Over four years ago I wrote here:
One learns much from water. One learns that a cycle of life is going on around us. It is in the tides and waves. It is in the high water of spring and the low water of late August. It is in the quiet of a calm summer day and the relentless wind turning lakes into wave swept danger.I'm going back to learn again from the water as I pedal instead of paddle its length. I will be celebrating my 60th birthday in my home town for the first time in at least 25 or 26 years. I will be flowing with the waters as they head south from Ansonia to the Susquehanna at Jersey Shore.
One learns how to flow to connect places. Water provided the first interstate highways; the routes through wilderness; traffic lanes for a growing economy. Water separated from, then led to, the New World and the seemingly endless lands of opportunity.

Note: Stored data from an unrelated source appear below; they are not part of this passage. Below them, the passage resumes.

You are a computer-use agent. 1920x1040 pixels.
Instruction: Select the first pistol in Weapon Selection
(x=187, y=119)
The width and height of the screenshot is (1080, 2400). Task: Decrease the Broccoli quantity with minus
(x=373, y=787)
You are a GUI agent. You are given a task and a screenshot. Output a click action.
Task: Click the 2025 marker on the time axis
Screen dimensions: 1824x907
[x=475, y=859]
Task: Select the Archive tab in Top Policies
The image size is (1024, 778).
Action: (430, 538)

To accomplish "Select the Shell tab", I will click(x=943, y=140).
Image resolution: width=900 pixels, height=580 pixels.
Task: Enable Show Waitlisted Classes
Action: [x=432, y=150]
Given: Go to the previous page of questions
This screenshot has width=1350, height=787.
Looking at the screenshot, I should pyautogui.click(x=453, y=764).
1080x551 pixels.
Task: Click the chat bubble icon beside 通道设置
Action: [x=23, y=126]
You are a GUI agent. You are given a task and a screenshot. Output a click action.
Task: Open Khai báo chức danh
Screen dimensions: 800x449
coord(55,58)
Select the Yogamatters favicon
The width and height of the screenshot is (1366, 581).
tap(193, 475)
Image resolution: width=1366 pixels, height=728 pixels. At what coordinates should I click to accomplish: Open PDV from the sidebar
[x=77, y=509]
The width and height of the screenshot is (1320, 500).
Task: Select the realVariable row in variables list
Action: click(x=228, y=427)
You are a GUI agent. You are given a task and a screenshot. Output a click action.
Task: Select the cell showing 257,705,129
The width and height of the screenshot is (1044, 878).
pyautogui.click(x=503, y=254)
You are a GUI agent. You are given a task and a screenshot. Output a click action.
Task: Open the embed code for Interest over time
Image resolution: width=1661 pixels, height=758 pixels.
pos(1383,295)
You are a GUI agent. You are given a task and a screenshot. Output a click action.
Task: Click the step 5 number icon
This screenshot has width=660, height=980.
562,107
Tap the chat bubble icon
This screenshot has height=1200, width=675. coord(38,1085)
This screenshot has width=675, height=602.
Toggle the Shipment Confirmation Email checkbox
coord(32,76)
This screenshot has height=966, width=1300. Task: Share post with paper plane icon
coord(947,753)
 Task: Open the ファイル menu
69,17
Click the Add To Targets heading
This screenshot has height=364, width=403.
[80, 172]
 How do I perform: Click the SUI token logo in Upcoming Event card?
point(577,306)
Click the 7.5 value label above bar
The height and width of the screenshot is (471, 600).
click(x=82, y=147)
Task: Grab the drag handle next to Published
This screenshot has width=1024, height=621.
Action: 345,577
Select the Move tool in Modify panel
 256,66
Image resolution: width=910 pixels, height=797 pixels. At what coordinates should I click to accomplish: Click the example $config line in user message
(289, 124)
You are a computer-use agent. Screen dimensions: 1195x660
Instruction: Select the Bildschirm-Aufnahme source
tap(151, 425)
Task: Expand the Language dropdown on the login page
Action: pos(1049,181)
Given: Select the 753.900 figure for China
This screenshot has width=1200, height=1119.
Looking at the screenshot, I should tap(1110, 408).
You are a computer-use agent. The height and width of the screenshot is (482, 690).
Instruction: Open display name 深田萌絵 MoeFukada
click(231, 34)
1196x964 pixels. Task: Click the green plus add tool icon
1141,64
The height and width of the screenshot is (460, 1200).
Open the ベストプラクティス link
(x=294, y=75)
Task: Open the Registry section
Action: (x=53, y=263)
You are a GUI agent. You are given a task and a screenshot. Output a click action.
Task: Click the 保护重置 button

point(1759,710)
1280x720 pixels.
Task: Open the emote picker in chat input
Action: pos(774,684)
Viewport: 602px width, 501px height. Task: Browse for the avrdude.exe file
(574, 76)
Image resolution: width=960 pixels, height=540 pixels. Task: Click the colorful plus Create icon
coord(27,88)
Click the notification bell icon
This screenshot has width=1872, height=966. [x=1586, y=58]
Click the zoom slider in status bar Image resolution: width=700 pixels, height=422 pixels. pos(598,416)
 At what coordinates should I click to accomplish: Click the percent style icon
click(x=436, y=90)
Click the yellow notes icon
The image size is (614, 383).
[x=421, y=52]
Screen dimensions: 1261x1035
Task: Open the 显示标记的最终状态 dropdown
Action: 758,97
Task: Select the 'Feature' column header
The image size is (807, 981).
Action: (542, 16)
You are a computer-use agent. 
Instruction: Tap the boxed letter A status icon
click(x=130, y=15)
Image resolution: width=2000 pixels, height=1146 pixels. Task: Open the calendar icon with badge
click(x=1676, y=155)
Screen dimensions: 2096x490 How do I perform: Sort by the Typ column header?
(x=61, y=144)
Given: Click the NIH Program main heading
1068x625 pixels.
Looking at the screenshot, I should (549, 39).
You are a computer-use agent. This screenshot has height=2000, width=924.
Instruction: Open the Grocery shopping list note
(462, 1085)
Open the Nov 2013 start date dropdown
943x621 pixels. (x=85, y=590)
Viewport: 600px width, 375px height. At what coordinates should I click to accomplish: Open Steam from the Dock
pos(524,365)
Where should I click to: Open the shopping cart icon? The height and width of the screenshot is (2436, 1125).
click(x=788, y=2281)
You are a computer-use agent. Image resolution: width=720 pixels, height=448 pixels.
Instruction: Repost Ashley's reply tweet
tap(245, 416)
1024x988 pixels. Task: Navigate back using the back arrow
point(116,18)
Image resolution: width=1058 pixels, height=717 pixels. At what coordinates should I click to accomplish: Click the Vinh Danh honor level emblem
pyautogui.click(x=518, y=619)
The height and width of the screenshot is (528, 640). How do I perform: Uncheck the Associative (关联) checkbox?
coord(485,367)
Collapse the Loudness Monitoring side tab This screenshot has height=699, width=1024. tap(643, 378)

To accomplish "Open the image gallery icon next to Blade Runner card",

After a kayak trip to the Apostle Islands in Lake Superior in norther Wisconsin five three years ago, I wrote:
Water is special and exciting and fearsome. Canoeing, kayaking, sitting on the bank watching the river flow. These are sacred events, places where and when the holy can break through. One need only live through a major flood, hurricane, or overly windy day to know that this is not something to play with. It is a power greater than oneself and to come face to face with that power in water is awe-inspiring.This time I will be pedaling a bike, listening, praying, watching, feeling. I will celebrate 60 years of remarkable life where it all began. I will remember those who helped make me who I am- for better or worse. I will give thanks for allowing me to reach this spot. I will look for signs of God in what is, as the Celts called it- a thin place where the separation between this world and the spiritual world is thin.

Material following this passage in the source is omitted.